The rates of 5-year tumor control following radiosurgery are approximately 95 % [93, 94, 97]. Hearing preservation rates range from 51 to 93 % [93, 94, 9699]. Worsening of facial nerve function varies from 0 to 21 % [93, 94, 9699]. Trigeminal dysfunction is also broadly described varying from 0 to 27 % [93, 94, 9699]. Lobato-Polo et al. [102] evaluated separately patients having 40 years of age or younger and described that the 10-year rate of freedom from additional management was 96 %, the hearing preservation rate was 93 %, the facial nerve preservation rate was 100 %, and there was no incidence of secondary malignancy [102]. However, outcomes at 20-year follow-up are yet to be defined, especially the exact long-term durability and safety (i.e., secondary malignancy), which comprise the primary argument against radiosurgery in young patients [73].

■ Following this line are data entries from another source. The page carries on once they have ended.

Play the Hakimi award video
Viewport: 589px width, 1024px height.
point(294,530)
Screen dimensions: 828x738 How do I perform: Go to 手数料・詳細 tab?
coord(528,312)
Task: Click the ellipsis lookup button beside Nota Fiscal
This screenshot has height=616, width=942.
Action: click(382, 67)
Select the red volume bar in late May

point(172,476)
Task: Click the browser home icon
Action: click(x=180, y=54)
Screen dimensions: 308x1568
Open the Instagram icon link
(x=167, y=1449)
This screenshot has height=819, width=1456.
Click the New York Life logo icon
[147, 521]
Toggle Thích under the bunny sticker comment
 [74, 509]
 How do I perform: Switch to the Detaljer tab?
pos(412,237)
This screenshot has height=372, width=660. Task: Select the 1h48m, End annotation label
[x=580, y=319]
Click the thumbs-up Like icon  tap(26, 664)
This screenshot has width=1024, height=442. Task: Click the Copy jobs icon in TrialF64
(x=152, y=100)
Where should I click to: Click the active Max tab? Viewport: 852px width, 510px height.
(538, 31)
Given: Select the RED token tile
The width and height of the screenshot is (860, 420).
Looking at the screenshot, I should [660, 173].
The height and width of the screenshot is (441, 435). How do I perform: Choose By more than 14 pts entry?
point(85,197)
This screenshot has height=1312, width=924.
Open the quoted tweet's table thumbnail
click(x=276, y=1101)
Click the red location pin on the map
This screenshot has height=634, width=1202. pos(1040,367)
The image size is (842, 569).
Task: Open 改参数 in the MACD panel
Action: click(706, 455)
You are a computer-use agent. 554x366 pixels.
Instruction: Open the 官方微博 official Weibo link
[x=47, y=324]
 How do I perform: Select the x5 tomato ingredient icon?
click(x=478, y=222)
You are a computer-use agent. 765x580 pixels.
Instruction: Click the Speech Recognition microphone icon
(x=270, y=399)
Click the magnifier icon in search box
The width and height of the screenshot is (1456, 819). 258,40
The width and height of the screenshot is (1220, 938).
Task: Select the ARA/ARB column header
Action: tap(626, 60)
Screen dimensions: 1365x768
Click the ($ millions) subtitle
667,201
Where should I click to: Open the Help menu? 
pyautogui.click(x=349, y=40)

It is worth mentioning that up to 5 % of patients may fail radiosurgery and tumors keep growing beyond expected swelling [100, 103, 104]. For these patients, the surgery is more difficult to be performed due to destroyed arachnoid plane [8, 104, 105]. Conversely, other authors believe that there is no relationship between ease and difficulty in surgery following radiosurgery [100]. Apart from that controversy, Gerganov et al. [105] divided patients into two groups, namely, radiosurgery prior to microsurgery and partial tumor removal followed by radiosurgery prior to current microsurgery. Interestingly, total tumor resection was accomplished in all cases, but the second group carries a higher risk of new cranial nerve deficits and CSF leakage, as well as postoperative hematomas in the tumor bed and cerebellum [105]. Even though surgery was considered more demanding than in nontreated patients, the rate of facial nerve anatomical and functional preservation was roughly the same for the first group and significantly decreased in the second group [105].

Proponents of radiosurgery continue to compare results of the earlier surgical series with more recent radiosurgery clinical studies. Interestingly, they did not realize that microsurgical treatment is also under continuous development toward the concept of functional microsurgery. More strict neurophysiological criteria have been developed improving the rates of hearing and facial nerve preservation. As aforementioned, a recent surgical study showed complete tumor resection in 98 % of patients together with 100 % anatomical facial nerve preservation considering only tumors with Hannover classes T1 to T3. At the last follow-up examination, excellent or good facial nerve function was obtained in 81 % of the patients with no total facial palsy [69]. Moreover, in patients affected of small tumors along with normal to moderate preoperative hearing, the hearing preservation rates reached up to 88 % [8]. So, the indications of radiosurgery remain elderly patients, patients with poor general clinical conditions, patients with residual or recurrent tumors following surgery, and patients’ decision.